Four key artists who made 20th Century Liverpool their home will be celebrated in a new exhibition opening in Kirkby this spring.

The Likeness of Things, at Kirkby Gallery from May 10 to July 16, will focus on the work of Maurice Cockrill, Sam Walsh, John Baum and Adrian Henri.

It forms part of Knowsley’s year as Liverpool City Region Borough of Culture and will be curated by Henri’s long-term partner Catherine Marcangeli.

Organisers say it is the first exhibition of its kind to tell the story of the four men and their artistic practice, celebrating both their work and their friendships.

All four artists started teaching at Liverpool Art College in the 1960s, though they had arrived in the city from different places. They quickly became friends and collaborated in the busy art scene of 60s Liverpool.

In the early 60s, Henri sang his poems with Walsh on guitar in the basement of Hope Hall – which later became the Everyman theatre, and they wrote an art manifesto for their joint exhibition at the Portal Gallery in London.

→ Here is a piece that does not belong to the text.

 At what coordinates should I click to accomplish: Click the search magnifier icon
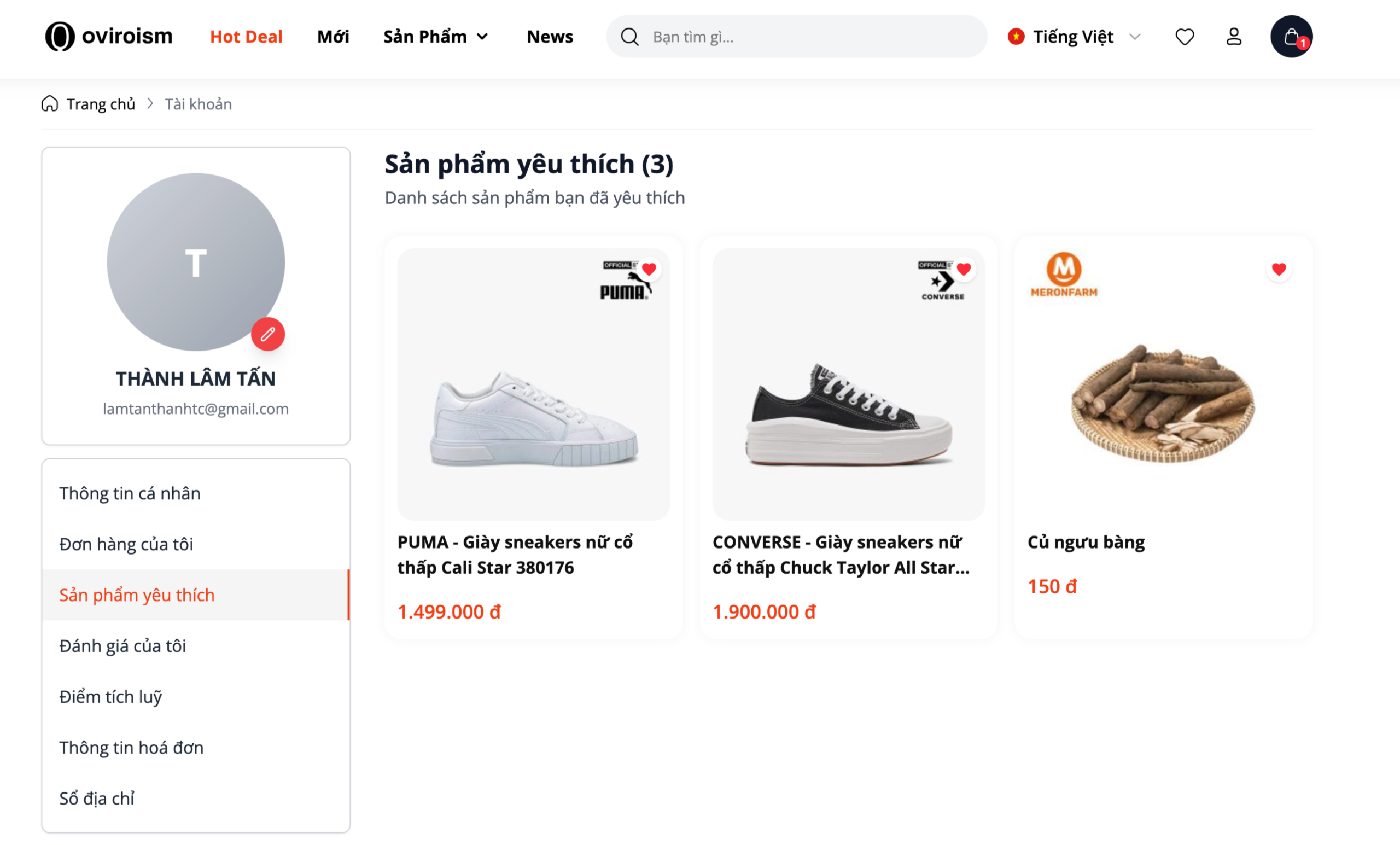629,37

Above: Maurice Cockrill Scillonian Pumps. In the collection of the Atkinson Art Gallery, Southport. Top: Sam Walsh and Adrian Henri at Hope Hall. Courtesy of the Adrian Henri Estate archive.

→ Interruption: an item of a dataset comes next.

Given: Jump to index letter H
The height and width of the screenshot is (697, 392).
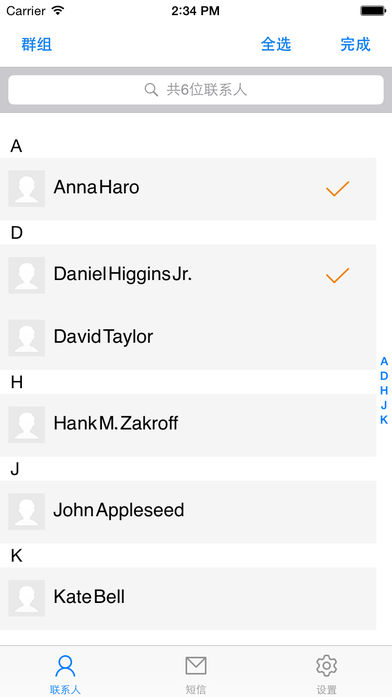Looking at the screenshot, I should (x=384, y=390).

In the late 1960s, Cockrill performed poetry alongside Adrian Henri and Brian Patten, and a few years later, Baum painted Cockrill’s portrait in An Afternoon at Windermere House, where poet Roger McGough lived.

And while each developed different artistic styles, their work was often exhibited together at home and abroad.

The exhibition will concentrate on their work from the 1970s when they brought a contemporary twist to traditional artistic genres like portrait, landscape and still life painting.

Highlights include Baum’s Five Girls on the Steps of the Art College (1973), Cockrill’s large scale Scillonian Pumps (1974), Henri’s prizewinning Painting I (1972) and Walsh’s Portrait of Ivon Hitchens (1974) as well as a selection of works that haven’t been on public display for more than 40 years.

The Likeness of Things: Baum – Cockrill – Henri – Walsh is at Kirkby Gallery from May 10 to July 16.